[START OF PROVIDED PASSAGE]
Prep Time: 25 minutes

Cook Time: 11 minutes

Yield: 15 bakery size cookies

Ingredients

    • 2 1/2 cups cake flour, plus more for dusting work surface
    • 2 tsp cornstarch
    • 1 1/2 tsp baking powder
    • 1/2 tsp salt
    • 1/2 cup unsalted butter, at room temperature
    • 1/4 cup all vegetable shortening (unflavored), at room temperature
    • 1 cup granulated sugar
    • 1 large egg
    • 1 large egg white
    • 2 tsp vanilla extract
    • 1/2 tsp peppermint extract
    • Crushed candy canes, for topping
Peppermint Cream Cheese Frosting
  • 4 oz cream cheese, softened
  • 4 Tbsp unsalted butter
  • 1/2 tsp peppermint extract
  • 2 1/2 cups powdered sugar

Directions

  • Sift flour, cornstarch, baking powder and salt into a large bowl, then whisk it just a few times, set aside. In the bowl of an electric stand mixer, on medium speed, whip together butter, shortening and sugar until very pale and fluffy, about 4 minutes, scrapping down the sides of the bowl as needed. Add in egg and mix until combine, then add egg white, vanilla and peppermint extract and mix until combine. With mixer running, slowly add in dry ingredients and mix just until combine. Transfer dough to an airtight container and refrigerate 2 hours. Preheat oven to 375 during the last 10 minutes of refrigeration.
[END OF PROVIDED PASSAGE]
DIRECTION A:
Answer these from the cookie recipe:
(i) How many cookies does the recipe make?
(ii) How much powdered sugar goes into the frosting?
(iii) How long is the dough refrigerated?
DIRECTION B: Translate this sentence from the cookie recipe into Spanish: "Transfer dough to an airtight container and refrigerate 2 hours."
DIRECTION C: Write the next steps of the cookie recipe, picking up right after its last sentence.
[START OF STORED DATA]
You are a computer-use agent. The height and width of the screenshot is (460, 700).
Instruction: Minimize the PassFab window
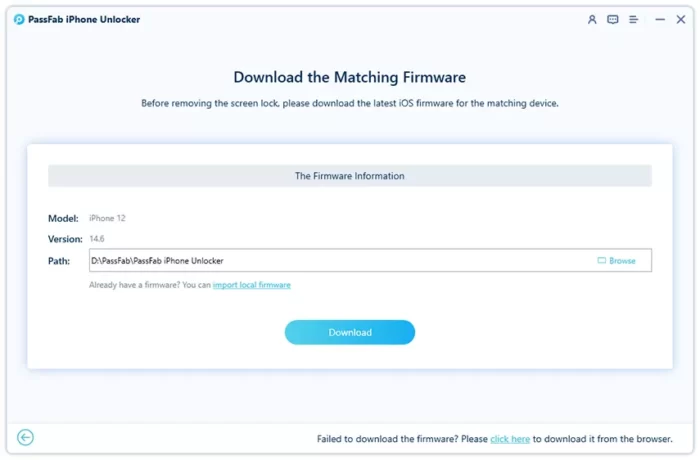click(x=660, y=19)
[END OF STORED DATA]
TASK OUTPUT A:
(i) 15 bakery size cookies
(ii) 2 1/2 cups
(iii) 2 hours

TASK OUTPUT B: Pasa la masa a un recipiente hermético y refrigérala durante 2 horas.

TASK OUTPUT C:
  • Scoop dough out about 3 Tbsp at a time and roll into a ball. Place dough ball on a lightly floured surface, sprinkle top lightly with flour, then using something flat and smooth (such as the storage container lid), press and evenly flatten dough to 1/2″ thick. Transfer flattened dough to a Silpat or parchment paper lined baking sheet and repeat process with remaining dough (you’ll have to use 2 cookie sheets). Bake in preheated oven 9 – 11 minutes. Allow to cool 5 minutes on baking sheet before transferring to a wire rack to cool. Cool completely then frost with Cream Cheese Frosting and sprinkle with crushed candy canes.
  • For the frosting:
  • In the bowl of an electric stand mixer fitted with the paddle attachment, whip together cream cheese and butter until pale and fluffy. Add peppermint extract and powdered sugar and mix until pale and fluffy.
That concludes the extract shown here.